Given data.
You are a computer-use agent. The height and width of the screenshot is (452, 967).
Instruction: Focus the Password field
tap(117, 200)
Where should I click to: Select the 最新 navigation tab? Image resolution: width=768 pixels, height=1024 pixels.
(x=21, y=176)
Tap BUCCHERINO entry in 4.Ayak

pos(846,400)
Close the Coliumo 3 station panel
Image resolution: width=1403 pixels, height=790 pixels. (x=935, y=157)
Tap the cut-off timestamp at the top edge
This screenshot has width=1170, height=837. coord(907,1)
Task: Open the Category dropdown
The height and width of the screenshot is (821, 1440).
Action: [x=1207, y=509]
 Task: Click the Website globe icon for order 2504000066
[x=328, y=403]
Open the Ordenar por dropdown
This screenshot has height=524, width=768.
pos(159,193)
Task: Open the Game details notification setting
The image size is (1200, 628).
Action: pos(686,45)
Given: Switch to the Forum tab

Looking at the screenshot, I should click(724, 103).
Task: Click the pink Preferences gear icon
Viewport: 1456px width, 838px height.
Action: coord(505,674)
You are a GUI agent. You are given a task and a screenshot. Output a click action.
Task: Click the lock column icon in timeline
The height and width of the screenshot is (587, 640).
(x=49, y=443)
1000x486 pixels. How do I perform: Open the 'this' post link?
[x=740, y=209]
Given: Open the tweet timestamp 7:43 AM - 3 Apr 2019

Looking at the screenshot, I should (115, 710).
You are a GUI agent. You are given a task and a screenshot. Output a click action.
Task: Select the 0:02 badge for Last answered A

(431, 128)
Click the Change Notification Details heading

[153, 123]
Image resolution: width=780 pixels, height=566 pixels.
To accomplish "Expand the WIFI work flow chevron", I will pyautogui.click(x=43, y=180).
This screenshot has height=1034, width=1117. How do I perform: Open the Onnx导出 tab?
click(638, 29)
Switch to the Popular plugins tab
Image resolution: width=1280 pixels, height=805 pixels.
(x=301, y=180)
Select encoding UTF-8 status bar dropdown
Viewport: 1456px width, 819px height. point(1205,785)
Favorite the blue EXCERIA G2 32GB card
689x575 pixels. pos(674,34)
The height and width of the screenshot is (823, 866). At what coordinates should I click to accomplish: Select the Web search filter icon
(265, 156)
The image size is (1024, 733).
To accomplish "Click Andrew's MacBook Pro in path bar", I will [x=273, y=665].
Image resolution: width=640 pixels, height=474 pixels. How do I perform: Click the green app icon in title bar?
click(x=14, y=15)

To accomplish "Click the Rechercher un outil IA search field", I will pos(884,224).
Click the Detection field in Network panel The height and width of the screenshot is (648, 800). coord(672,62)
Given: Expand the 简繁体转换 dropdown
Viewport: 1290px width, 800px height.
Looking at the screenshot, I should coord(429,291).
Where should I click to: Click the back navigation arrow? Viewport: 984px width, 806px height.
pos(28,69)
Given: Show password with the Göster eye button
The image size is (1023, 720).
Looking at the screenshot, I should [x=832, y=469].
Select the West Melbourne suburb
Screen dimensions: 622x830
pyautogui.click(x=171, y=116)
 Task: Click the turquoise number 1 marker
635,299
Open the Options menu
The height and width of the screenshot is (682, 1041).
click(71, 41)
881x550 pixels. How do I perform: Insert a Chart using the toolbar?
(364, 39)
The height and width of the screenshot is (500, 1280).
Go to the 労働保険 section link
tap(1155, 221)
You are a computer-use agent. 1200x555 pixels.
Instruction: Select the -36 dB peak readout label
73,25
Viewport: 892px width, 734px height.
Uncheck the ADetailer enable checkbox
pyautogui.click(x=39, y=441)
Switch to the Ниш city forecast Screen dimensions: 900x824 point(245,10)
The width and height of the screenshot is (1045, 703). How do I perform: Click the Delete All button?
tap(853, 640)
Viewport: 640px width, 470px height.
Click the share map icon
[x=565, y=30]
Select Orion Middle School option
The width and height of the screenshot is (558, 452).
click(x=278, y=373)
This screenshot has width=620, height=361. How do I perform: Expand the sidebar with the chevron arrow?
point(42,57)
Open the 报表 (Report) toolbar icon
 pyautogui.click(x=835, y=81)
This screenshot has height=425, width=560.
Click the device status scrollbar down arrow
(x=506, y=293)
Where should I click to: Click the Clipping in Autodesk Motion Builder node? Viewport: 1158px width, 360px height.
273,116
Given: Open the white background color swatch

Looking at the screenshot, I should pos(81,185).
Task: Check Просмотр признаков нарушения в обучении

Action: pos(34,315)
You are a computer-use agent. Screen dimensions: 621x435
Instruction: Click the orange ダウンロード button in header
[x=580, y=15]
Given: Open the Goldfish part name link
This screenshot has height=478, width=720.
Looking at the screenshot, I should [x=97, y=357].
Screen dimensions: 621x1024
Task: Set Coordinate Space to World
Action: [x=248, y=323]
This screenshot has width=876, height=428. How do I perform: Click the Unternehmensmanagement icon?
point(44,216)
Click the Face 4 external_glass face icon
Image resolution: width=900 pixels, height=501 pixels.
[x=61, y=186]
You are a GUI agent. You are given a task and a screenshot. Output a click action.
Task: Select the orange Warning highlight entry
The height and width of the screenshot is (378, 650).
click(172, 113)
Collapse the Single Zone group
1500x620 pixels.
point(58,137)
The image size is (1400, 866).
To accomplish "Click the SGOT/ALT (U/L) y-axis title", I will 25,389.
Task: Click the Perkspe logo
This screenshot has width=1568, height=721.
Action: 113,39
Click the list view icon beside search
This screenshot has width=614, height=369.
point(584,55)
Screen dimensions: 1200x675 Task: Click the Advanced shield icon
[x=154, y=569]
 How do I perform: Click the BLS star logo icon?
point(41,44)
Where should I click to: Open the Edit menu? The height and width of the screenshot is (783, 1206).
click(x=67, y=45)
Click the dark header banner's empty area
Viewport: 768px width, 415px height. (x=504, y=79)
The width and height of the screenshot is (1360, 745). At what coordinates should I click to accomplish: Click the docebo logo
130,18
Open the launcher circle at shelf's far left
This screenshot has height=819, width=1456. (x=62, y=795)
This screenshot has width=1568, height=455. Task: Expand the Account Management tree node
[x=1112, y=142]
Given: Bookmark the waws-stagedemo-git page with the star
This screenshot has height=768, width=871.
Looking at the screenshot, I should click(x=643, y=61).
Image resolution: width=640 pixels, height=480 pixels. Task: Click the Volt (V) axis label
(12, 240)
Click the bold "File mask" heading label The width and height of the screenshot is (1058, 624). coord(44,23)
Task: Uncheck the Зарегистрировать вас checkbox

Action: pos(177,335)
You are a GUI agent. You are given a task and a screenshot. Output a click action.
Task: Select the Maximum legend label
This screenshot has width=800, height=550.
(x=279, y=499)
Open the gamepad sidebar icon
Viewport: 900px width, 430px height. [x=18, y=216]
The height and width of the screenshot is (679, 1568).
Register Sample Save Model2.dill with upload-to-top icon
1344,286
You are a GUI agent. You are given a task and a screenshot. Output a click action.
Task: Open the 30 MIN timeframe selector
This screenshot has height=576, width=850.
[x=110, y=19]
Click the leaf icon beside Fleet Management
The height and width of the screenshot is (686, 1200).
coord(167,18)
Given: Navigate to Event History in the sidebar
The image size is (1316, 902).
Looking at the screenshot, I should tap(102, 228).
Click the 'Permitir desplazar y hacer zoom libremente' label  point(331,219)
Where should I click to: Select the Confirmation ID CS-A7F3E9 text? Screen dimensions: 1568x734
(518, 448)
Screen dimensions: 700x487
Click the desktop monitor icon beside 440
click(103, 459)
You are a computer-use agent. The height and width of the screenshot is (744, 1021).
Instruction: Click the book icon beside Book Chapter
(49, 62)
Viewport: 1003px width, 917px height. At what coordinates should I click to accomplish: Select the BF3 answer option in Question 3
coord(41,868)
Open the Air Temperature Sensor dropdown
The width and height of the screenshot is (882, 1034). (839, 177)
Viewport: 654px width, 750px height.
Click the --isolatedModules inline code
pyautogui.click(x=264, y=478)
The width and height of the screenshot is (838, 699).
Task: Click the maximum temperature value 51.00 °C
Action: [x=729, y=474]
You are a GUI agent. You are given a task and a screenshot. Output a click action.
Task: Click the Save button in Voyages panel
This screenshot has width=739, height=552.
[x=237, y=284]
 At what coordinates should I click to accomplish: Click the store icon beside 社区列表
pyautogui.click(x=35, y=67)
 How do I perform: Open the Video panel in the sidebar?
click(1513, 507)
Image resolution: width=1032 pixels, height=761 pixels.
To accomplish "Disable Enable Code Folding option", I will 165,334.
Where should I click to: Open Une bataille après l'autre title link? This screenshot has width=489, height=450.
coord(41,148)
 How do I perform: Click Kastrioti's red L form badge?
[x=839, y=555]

Work task. Look above for the line holding "Image resolution: width=780" and the line holding "Switch to the Ниш", then output exactly those two lines and every line between them, nothing more.

Answer area.
Image resolution: width=780 pixels, height=566 pixels.
To accomplish "Expand the WIFI work flow chevron", I will pyautogui.click(x=43, y=180).
This screenshot has height=1034, width=1117. How do I perform: Open the Onnx导出 tab?
click(638, 29)
Switch to the Popular plugins tab
Image resolution: width=1280 pixels, height=805 pixels.
(x=301, y=180)
Select encoding UTF-8 status bar dropdown
Viewport: 1456px width, 819px height. point(1205,785)
Favorite the blue EXCERIA G2 32GB card
689x575 pixels. pos(674,34)
The height and width of the screenshot is (823, 866). At what coordinates should I click to accomplish: Select the Web search filter icon
(265, 156)
The image size is (1024, 733).
To accomplish "Click Andrew's MacBook Pro in path bar", I will [x=273, y=665].
Image resolution: width=640 pixels, height=474 pixels. How do I perform: Click the green app icon in title bar?
click(x=14, y=15)

To accomplish "Click the Rechercher un outil IA search field", I will pos(884,224).
Click the Detection field in Network panel The height and width of the screenshot is (648, 800). coord(672,62)
Given: Expand the 简繁体转换 dropdown
Viewport: 1290px width, 800px height.
Looking at the screenshot, I should coord(429,291).
Where should I click to: Click the back navigation arrow? Viewport: 984px width, 806px height.
pos(28,69)
Given: Show password with the Göster eye button
The image size is (1023, 720).
Looking at the screenshot, I should [x=832, y=469].
Select the West Melbourne suburb
Screen dimensions: 622x830
pyautogui.click(x=171, y=116)
 Task: Click the turquoise number 1 marker
635,299
Open the Options menu
The height and width of the screenshot is (682, 1041).
click(71, 41)
881x550 pixels. How do I perform: Insert a Chart using the toolbar?
(364, 39)
The height and width of the screenshot is (500, 1280).
Go to the 労働保険 section link
tap(1155, 221)
You are a computer-use agent. 1200x555 pixels.
Instruction: Select the -36 dB peak readout label
73,25
Viewport: 892px width, 734px height.
Uncheck the ADetailer enable checkbox
pyautogui.click(x=39, y=441)
Switch to the Ниш city forecast Screen dimensions: 900x824 point(245,10)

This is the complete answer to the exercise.